A young child returned to the office for an asthma follow-up with his mother. I had been the one to finally diagnose him with asthma after months of recurrent respiratory symptoms and start him on an inhaled corticosteroid. In other words, I had simply done my job. I walked into the room hoping to hear that he was better but wasn’t prepared for what came next. She started by telling me that what I’d done had changed the life of her family for the better. They finally knew what they were dealing with and the Asthma Care Plan I’d given them afforded a newfound sense of control over a scary condition. And, of course, the child was having fewer symptoms. When I gave her samples of the corticosteroid inhaler from the sample cabinet, she said that it was all too much and asked if she could give me a hug. The younger me would have been too shy to accept the rhapsodizing and the request but the middle-aged me said, “but, of course”, or something to that effect. Besides, a quick glance at my clothes had assured me that I wasn’t covered in my favorite pooch’s hair or saliva.

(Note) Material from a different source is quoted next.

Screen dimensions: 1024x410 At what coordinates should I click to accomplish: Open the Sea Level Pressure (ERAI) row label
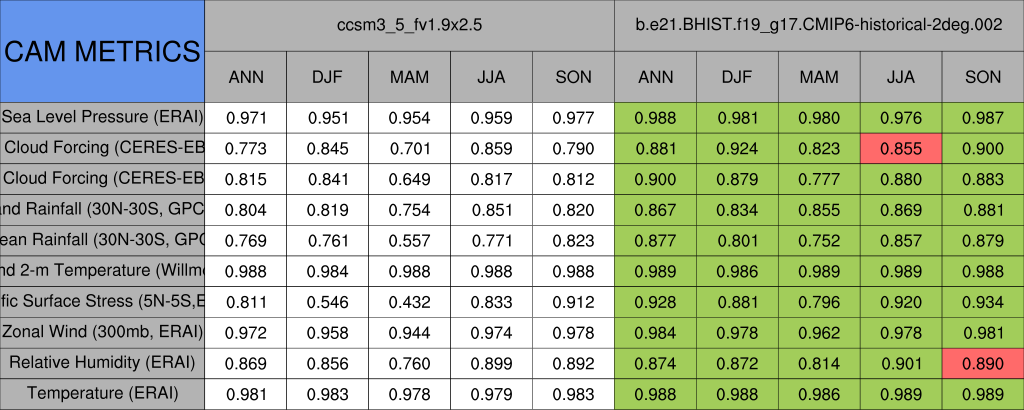(x=102, y=117)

This encounter lingered on my mind for days and despite being prone to over-analysis I kept coming back to just one thought. As doctors we do a lot more good than we realize and we should pat ourselves on the back more often. Self-congratulation is not something we are good at. When things don’t go as expected, we are quick to blame ourselves and indulge in self-doubt regardless of whether we had anything to do with the unsatisfactory outcome or not. We, however, never commend ourselves for all the good we do, all the pain and discomfort we alleviate. We all do this by practicing the bread and butter of our respective specialities but think of what we do as unsubstantial. This is because we usually find ourselves in a room full of doctors and believe that our job can easily be done by another. This could also be because we sometimes make the mistake of thinking of our patients as their diseases. If we thought of them as human beings in pain we would recognize that we were alleviating pain and suffering.
I invite my fellow clinicians to rejoice every time they diagnose someone with a painful condition such as an ear infection or strep throat because to that patient the relief we provide is anything but trivial.
I also urge everyone to not shy away from diagnosing someone with a chronic condition because in order to have a “plan” you need an “assessment.” You would not put someone on an inhaled corticosteroid and improve their quality of life if you didn’t diagnose them with asthma just as you would not place someone on an anti-depressant if you didn’t diagnose them with depression. Let’s get over this fear of giving the patient a diagnosis! What else are we here to do? Let’s, then, reassure ourselves and the patient that we are on the right track by giving them a follow-up appointment. And when they thank us, let’s be grateful for having had the opportunity to help someone.